* _Document passage_:
The match was abandoned after 10 balls because the sandy run-ups were unfit and possibly dangerous. Panesar, who did not bowl a ball, had gone into the match still as England’s first-choice spin bowler, a position he had held for two years and 33 matches, 27 of them consecutively.

Perhaps he was hanging on by this stage but he was the chap in possession. Two days later the Test match was rearranged at the Antigua Recreation Ground down the road in St John’s. Panesar was no longer in the side. Graeme Swann was and stayed.

The sandy ground led to a rocky road for Panesar but Swann’s astonishing retirement in the middle of an Ashes series may well allow him to resurrect his Test career.

“This is a really good opportunity,” he said today, still, like everyone else taking in Swann’s decision. “I must try to grab it and do the best I can. I’ve been there in the past where I’ve looked too far ahead and suddenly you’re not focused on the moment. I guess it is important that I don’t look too far ahead and try to take it game by game.”

* _Short exercise 1_: From the Panesar passage, extract the stretch from "Perhaps he was" through "his Test career.".
* _Short exercise 2_: In the Panesar passage, where was the Test match rearranged to be played?

* _Supplied data_:
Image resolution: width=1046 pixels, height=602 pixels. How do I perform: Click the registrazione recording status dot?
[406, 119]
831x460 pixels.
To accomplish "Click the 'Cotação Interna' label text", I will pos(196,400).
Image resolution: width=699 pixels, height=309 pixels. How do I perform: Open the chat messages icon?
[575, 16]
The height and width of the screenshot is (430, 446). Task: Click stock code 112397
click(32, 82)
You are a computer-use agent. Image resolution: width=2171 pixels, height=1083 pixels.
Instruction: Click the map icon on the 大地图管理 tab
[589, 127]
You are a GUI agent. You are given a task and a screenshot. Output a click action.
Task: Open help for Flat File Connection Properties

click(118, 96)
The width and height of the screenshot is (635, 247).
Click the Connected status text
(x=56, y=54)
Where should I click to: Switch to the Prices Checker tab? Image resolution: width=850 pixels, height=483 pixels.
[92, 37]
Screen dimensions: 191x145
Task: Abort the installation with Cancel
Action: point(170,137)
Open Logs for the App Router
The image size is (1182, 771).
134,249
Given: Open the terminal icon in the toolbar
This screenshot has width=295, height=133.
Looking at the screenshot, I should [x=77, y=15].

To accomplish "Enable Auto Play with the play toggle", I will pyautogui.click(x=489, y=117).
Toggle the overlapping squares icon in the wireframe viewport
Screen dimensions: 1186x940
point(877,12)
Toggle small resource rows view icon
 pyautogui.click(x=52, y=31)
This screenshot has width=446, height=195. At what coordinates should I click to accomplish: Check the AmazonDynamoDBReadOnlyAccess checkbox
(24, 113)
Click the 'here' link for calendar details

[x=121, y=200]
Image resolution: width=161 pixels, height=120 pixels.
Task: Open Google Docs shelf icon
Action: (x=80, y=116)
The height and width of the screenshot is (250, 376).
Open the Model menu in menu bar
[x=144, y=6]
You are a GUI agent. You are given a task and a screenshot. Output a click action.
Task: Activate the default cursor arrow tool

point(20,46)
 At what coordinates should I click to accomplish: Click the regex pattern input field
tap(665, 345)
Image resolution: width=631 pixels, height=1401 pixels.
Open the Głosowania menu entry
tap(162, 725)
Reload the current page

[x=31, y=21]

* _Response 1_:
Perhaps he was hanging on by this stage but he was the chap in possession. Two days later the Test match was rearranged at the Antigua Recreation Ground down the road in St John’s. Panesar was no longer in the side. Graeme Swann was and stayed.

The sandy ground led to a rocky road for Panesar but Swann’s astonishing retirement in the middle of an Ashes series may well allow him to resurrect his Test career.

* _Response 2_: At the Antigua Recreation Ground in St John's.